▶ [Description of the task]: Would you please output, word for word, the span of the listing below that opens on the line containing "Task: Click inside" and closes on the line containing "Screen dimensions: 1400x858"? Include both ends and nothing more.

═══ Input for this task ═══

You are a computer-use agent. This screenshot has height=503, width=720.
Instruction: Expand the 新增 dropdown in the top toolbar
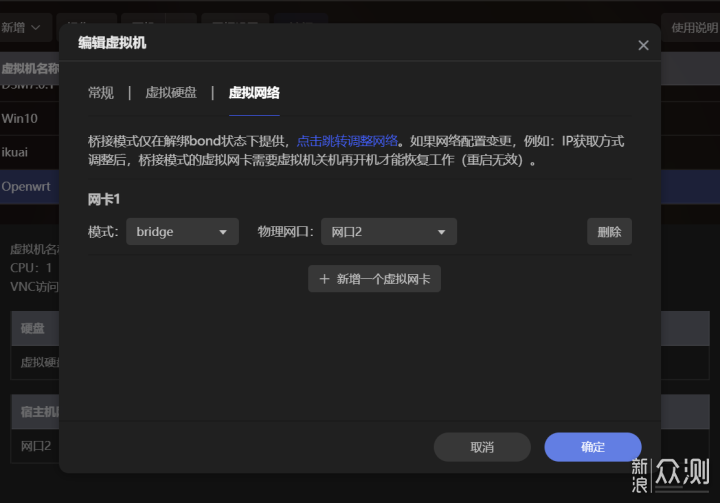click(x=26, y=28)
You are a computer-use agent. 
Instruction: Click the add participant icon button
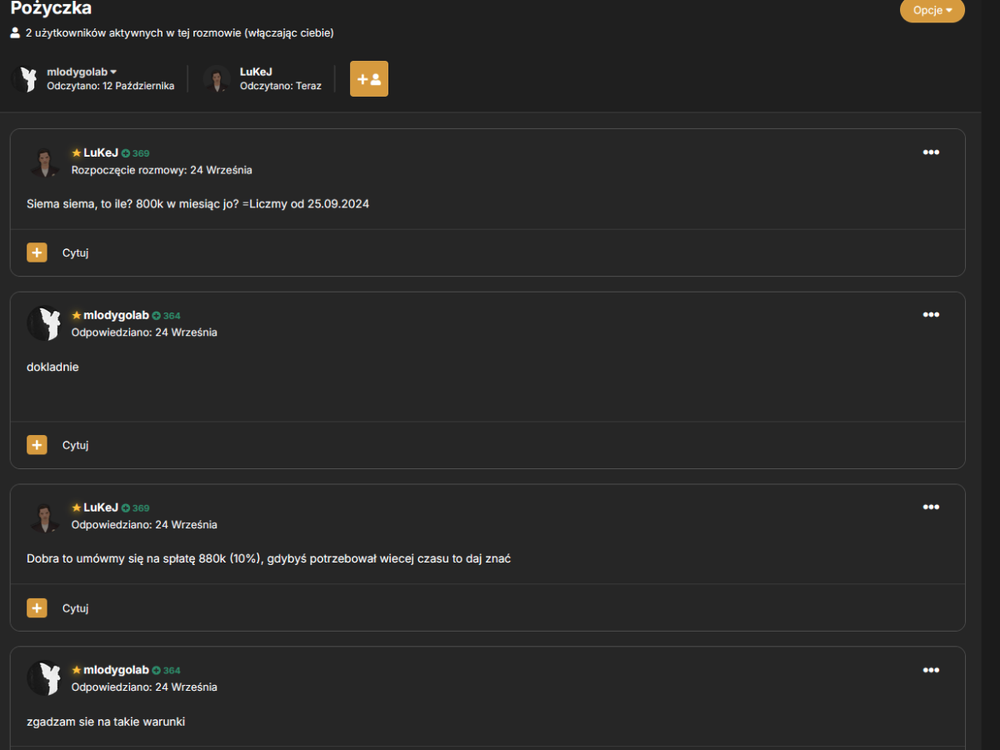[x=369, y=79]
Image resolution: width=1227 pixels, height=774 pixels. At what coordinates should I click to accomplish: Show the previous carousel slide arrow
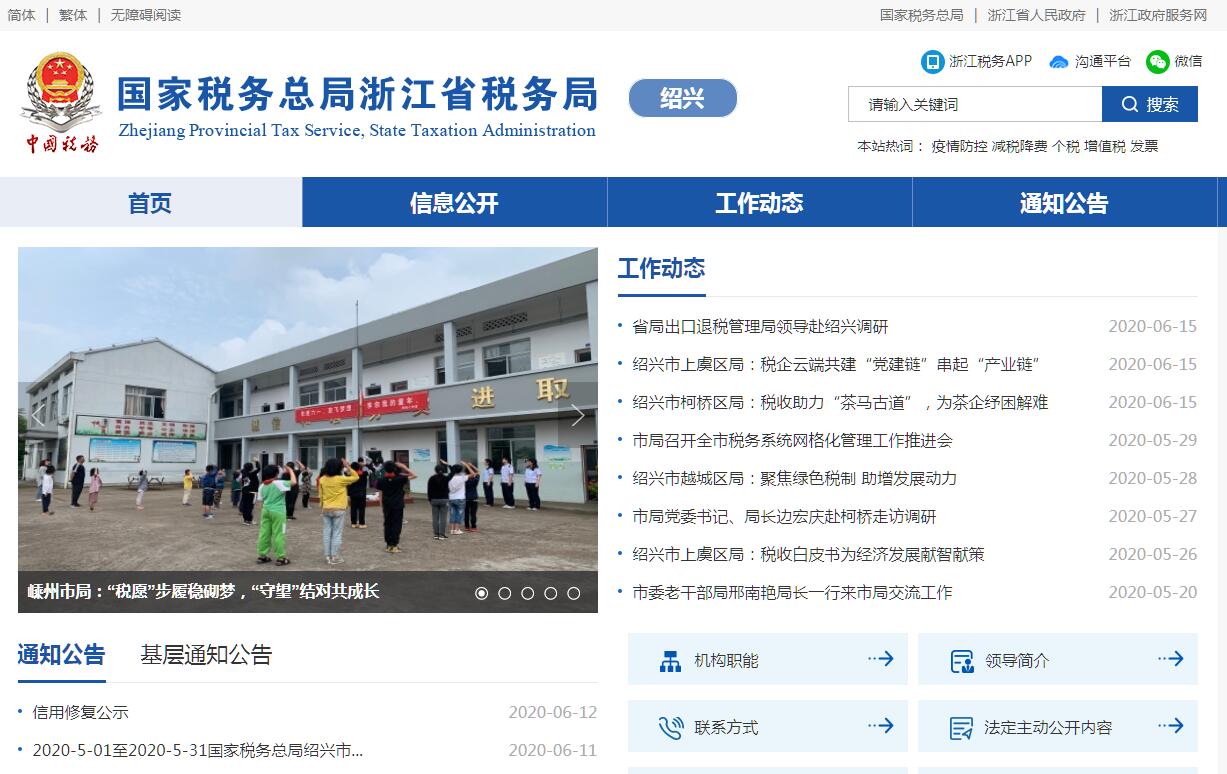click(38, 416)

═══
═══ Input for this task ═══

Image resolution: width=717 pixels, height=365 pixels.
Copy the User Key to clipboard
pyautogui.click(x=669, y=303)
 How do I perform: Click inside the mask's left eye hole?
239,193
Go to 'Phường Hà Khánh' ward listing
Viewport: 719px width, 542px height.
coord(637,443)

═══
═══ Input for this task ═══

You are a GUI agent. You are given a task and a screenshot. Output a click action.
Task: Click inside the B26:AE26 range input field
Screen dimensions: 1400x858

═══

▶ [Solution for this problem]:
Task: Click inside the B26:AE26 range input field
Screen dimensions: 1400x858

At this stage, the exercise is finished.